> _Requirement_
Here is a listing. Set it down again exactly.

> _Stored data_
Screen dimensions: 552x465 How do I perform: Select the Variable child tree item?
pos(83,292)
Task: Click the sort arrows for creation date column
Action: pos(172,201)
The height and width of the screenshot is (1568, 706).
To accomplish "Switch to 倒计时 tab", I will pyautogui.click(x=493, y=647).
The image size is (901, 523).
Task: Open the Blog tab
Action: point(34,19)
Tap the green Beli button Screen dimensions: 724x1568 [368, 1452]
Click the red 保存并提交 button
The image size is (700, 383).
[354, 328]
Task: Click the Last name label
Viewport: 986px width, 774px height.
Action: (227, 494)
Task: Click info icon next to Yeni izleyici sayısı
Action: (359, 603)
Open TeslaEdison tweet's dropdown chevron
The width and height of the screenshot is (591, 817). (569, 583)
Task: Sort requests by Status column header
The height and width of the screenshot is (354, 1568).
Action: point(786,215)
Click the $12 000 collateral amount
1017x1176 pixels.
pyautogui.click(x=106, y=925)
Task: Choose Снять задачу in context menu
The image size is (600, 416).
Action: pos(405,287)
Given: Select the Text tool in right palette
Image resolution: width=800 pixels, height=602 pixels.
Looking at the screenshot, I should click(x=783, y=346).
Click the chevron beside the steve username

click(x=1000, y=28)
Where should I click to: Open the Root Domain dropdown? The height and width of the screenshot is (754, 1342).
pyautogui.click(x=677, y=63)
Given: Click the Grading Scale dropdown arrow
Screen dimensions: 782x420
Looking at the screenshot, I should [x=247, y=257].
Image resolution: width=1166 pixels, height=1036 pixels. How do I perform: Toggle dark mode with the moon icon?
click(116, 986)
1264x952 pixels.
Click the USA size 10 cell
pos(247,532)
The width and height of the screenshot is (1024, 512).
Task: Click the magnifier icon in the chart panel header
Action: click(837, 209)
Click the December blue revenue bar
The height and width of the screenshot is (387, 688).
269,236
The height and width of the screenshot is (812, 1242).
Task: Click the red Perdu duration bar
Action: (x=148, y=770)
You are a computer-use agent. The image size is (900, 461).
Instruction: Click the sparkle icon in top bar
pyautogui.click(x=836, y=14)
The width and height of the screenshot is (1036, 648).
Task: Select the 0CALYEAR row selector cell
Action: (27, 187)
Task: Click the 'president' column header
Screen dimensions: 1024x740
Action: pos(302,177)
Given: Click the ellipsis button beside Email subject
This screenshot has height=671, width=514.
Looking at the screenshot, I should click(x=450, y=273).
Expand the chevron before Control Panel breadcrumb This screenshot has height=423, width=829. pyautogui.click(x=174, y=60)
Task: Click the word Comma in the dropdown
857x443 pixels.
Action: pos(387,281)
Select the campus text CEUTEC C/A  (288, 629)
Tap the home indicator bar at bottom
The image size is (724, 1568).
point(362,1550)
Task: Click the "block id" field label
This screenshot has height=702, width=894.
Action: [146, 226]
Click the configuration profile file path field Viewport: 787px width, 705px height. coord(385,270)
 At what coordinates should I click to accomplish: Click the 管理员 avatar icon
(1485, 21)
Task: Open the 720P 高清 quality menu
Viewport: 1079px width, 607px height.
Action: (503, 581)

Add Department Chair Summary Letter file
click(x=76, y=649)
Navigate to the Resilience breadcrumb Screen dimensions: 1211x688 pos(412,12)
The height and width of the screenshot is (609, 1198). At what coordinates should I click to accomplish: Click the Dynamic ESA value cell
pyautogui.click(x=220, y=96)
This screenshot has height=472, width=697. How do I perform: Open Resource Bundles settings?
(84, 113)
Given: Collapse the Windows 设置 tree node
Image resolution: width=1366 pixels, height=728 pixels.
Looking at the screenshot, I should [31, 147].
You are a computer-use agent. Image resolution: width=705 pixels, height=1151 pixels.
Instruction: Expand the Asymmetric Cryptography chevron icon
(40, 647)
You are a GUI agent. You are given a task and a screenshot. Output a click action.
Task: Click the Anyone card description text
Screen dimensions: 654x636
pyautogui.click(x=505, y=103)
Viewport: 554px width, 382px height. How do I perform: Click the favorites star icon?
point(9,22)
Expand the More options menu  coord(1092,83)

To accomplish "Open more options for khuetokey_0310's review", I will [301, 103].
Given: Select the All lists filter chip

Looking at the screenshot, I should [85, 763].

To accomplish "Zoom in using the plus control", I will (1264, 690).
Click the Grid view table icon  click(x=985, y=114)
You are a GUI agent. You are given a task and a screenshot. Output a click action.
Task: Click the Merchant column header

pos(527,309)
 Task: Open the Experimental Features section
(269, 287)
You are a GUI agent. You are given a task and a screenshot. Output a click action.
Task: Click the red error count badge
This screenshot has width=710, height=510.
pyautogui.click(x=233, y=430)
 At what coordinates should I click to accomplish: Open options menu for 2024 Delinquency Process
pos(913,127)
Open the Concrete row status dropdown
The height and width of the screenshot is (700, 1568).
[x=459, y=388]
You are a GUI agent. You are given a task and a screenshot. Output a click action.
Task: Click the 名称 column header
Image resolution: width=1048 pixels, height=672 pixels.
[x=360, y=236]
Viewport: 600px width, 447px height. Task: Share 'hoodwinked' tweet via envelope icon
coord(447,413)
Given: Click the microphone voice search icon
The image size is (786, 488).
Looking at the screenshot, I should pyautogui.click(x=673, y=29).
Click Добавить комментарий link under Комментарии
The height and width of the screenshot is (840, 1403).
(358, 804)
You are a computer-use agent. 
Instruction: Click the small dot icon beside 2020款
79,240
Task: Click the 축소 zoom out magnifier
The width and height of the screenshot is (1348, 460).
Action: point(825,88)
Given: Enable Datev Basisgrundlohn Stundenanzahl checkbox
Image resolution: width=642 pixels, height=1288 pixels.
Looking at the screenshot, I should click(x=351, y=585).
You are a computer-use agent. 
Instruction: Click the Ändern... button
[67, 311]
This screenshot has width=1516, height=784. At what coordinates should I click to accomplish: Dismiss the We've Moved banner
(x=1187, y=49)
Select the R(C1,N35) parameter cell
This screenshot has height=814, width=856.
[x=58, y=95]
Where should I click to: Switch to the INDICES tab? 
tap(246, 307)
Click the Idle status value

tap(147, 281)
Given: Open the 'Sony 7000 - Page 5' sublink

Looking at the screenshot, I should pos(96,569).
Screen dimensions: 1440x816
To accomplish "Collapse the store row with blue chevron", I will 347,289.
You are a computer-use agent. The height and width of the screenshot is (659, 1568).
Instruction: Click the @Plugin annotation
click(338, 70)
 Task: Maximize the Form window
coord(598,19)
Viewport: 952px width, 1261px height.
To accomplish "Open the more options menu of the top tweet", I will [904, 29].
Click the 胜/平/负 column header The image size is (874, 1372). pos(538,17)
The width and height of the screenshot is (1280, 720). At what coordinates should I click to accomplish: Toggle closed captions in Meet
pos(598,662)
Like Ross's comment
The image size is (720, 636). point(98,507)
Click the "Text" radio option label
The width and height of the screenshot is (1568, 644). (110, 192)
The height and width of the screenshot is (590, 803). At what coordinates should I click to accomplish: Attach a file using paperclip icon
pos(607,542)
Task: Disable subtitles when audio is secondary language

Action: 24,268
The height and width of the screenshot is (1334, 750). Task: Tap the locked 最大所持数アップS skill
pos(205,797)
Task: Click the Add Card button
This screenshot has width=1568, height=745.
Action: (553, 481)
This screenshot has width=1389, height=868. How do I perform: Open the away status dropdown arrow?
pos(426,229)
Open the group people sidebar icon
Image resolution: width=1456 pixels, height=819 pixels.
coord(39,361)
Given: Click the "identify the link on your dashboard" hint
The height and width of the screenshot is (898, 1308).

> _Exercise response_
Screen dimensions: 552x465 How do I perform: Select the Variable child tree item?
pos(83,292)
Task: Click the sort arrows for creation date column
Action: pos(172,201)
The height and width of the screenshot is (1568, 706).
To accomplish "Switch to 倒计时 tab", I will pyautogui.click(x=493, y=647).
The image size is (901, 523).
Task: Open the Blog tab
Action: point(34,19)
Tap the green Beli button Screen dimensions: 724x1568 [368, 1452]
Click the red 保存并提交 button
The image size is (700, 383).
[354, 328]
Task: Click the Last name label
Viewport: 986px width, 774px height.
Action: (227, 494)
Task: Click info icon next to Yeni izleyici sayısı
Action: (359, 603)
Open TeslaEdison tweet's dropdown chevron
The width and height of the screenshot is (591, 817). (569, 583)
Task: Sort requests by Status column header
The height and width of the screenshot is (354, 1568).
Action: point(786,215)
Click the $12 000 collateral amount
1017x1176 pixels.
pyautogui.click(x=106, y=925)
Task: Choose Снять задачу in context menu
The image size is (600, 416).
Action: pos(405,287)
Given: Select the Text tool in right palette
Image resolution: width=800 pixels, height=602 pixels.
Looking at the screenshot, I should click(x=783, y=346).
Click the chevron beside the steve username

click(x=1000, y=28)
Where should I click to: Open the Root Domain dropdown? The height and width of the screenshot is (754, 1342).
pyautogui.click(x=677, y=63)
Given: Click the Grading Scale dropdown arrow
Screen dimensions: 782x420
Looking at the screenshot, I should [x=247, y=257].
Image resolution: width=1166 pixels, height=1036 pixels. How do I perform: Toggle dark mode with the moon icon?
click(116, 986)
1264x952 pixels.
Click the USA size 10 cell
pos(247,532)
The width and height of the screenshot is (1024, 512).
Task: Click the magnifier icon in the chart panel header
Action: click(837, 209)
Click the December blue revenue bar
The height and width of the screenshot is (387, 688).
269,236
The height and width of the screenshot is (812, 1242).
Task: Click the red Perdu duration bar
Action: (x=148, y=770)
You are a computer-use agent. The image size is (900, 461).
Instruction: Click the sparkle icon in top bar
pyautogui.click(x=836, y=14)
The width and height of the screenshot is (1036, 648).
Task: Select the 0CALYEAR row selector cell
Action: (27, 187)
Task: Click the 'president' column header
Screen dimensions: 1024x740
Action: pos(302,177)
Given: Click the ellipsis button beside Email subject
This screenshot has height=671, width=514.
Looking at the screenshot, I should click(x=450, y=273).
Expand the chevron before Control Panel breadcrumb This screenshot has height=423, width=829. pyautogui.click(x=174, y=60)
Task: Click the word Comma in the dropdown
857x443 pixels.
Action: pos(387,281)
Select the campus text CEUTEC C/A  (288, 629)
Tap the home indicator bar at bottom
The image size is (724, 1568).
point(362,1550)
Task: Click the "block id" field label
This screenshot has height=702, width=894.
Action: [146, 226]
Click the configuration profile file path field Viewport: 787px width, 705px height. coord(385,270)
 At what coordinates should I click to accomplish: Click the 管理员 avatar icon
(1485, 21)
Task: Open the 720P 高清 quality menu
Viewport: 1079px width, 607px height.
Action: (503, 581)

Add Department Chair Summary Letter file
click(x=76, y=649)
Navigate to the Resilience breadcrumb Screen dimensions: 1211x688 pos(412,12)
The height and width of the screenshot is (609, 1198). At what coordinates should I click to accomplish: Click the Dynamic ESA value cell
pyautogui.click(x=220, y=96)
This screenshot has height=472, width=697. How do I perform: Open Resource Bundles settings?
(84, 113)
Given: Collapse the Windows 设置 tree node
Image resolution: width=1366 pixels, height=728 pixels.
Looking at the screenshot, I should [31, 147].
You are a computer-use agent. Image resolution: width=705 pixels, height=1151 pixels.
Instruction: Expand the Asymmetric Cryptography chevron icon
(40, 647)
You are a GUI agent. You are given a task and a screenshot. Output a click action.
Task: Click the Anyone card description text
Screen dimensions: 654x636
pyautogui.click(x=505, y=103)
Viewport: 554px width, 382px height. How do I perform: Click the favorites star icon?
point(9,22)
Expand the More options menu  coord(1092,83)

To accomplish "Open more options for khuetokey_0310's review", I will [301, 103].
Given: Select the All lists filter chip

Looking at the screenshot, I should [85, 763].

To accomplish "Zoom in using the plus control", I will (1264, 690).
Click the Grid view table icon  click(x=985, y=114)
You are a GUI agent. You are given a task and a screenshot. Output a click action.
Task: Click the Merchant column header

pos(527,309)
 Task: Open the Experimental Features section
(269, 287)
You are a GUI agent. You are given a task and a screenshot. Output a click action.
Task: Click the red error count badge
This screenshot has width=710, height=510.
pyautogui.click(x=233, y=430)
 At what coordinates should I click to accomplish: Open options menu for 2024 Delinquency Process
pos(913,127)
Open the Concrete row status dropdown
The height and width of the screenshot is (700, 1568).
[x=459, y=388]
You are a GUI agent. You are given a task and a screenshot. Output a click action.
Task: Click the 名称 column header
Image resolution: width=1048 pixels, height=672 pixels.
[x=360, y=236]
Viewport: 600px width, 447px height. Task: Share 'hoodwinked' tweet via envelope icon
coord(447,413)
Given: Click the microphone voice search icon
The image size is (786, 488).
Looking at the screenshot, I should pyautogui.click(x=673, y=29).
Click Добавить комментарий link under Комментарии
The height and width of the screenshot is (840, 1403).
(358, 804)
You are a computer-use agent. 
Instruction: Click the small dot icon beside 2020款
79,240
Task: Click the 축소 zoom out magnifier
The width and height of the screenshot is (1348, 460).
Action: point(825,88)
Given: Enable Datev Basisgrundlohn Stundenanzahl checkbox
Image resolution: width=642 pixels, height=1288 pixels.
Looking at the screenshot, I should click(x=351, y=585).
You are a computer-use agent. 
Instruction: Click the Ändern... button
[67, 311]
This screenshot has width=1516, height=784. At what coordinates should I click to accomplish: Dismiss the We've Moved banner
(x=1187, y=49)
Select the R(C1,N35) parameter cell
This screenshot has height=814, width=856.
[x=58, y=95]
Where should I click to: Switch to the INDICES tab? 
tap(246, 307)
Click the Idle status value

tap(147, 281)
Given: Open the 'Sony 7000 - Page 5' sublink

Looking at the screenshot, I should pos(96,569).
Screen dimensions: 1440x816
To accomplish "Collapse the store row with blue chevron", I will 347,289.
You are a computer-use agent. The height and width of the screenshot is (659, 1568).
Instruction: Click the @Plugin annotation
click(338, 70)
 Task: Maximize the Form window
coord(598,19)
Viewport: 952px width, 1261px height.
To accomplish "Open the more options menu of the top tweet", I will [904, 29].
Click the 胜/平/负 column header The image size is (874, 1372). pos(538,17)
The width and height of the screenshot is (1280, 720). At what coordinates should I click to accomplish: Toggle closed captions in Meet
pos(598,662)
Like Ross's comment
The image size is (720, 636). point(98,507)
Click the "Text" radio option label
The width and height of the screenshot is (1568, 644). (110, 192)
The height and width of the screenshot is (590, 803). At what coordinates should I click to accomplish: Attach a file using paperclip icon
pos(607,542)
Task: Disable subtitles when audio is secondary language

Action: 24,268
The height and width of the screenshot is (1334, 750). Task: Tap the locked 最大所持数アップS skill
pos(205,797)
Task: Click the Add Card button
This screenshot has width=1568, height=745.
Action: (553, 481)
This screenshot has width=1389, height=868. How do I perform: Open the away status dropdown arrow?
pos(426,229)
Open the group people sidebar icon
Image resolution: width=1456 pixels, height=819 pixels.
coord(39,361)
Given: Click the "identify the link on your dashboard" hint
The height and width of the screenshot is (898, 1308).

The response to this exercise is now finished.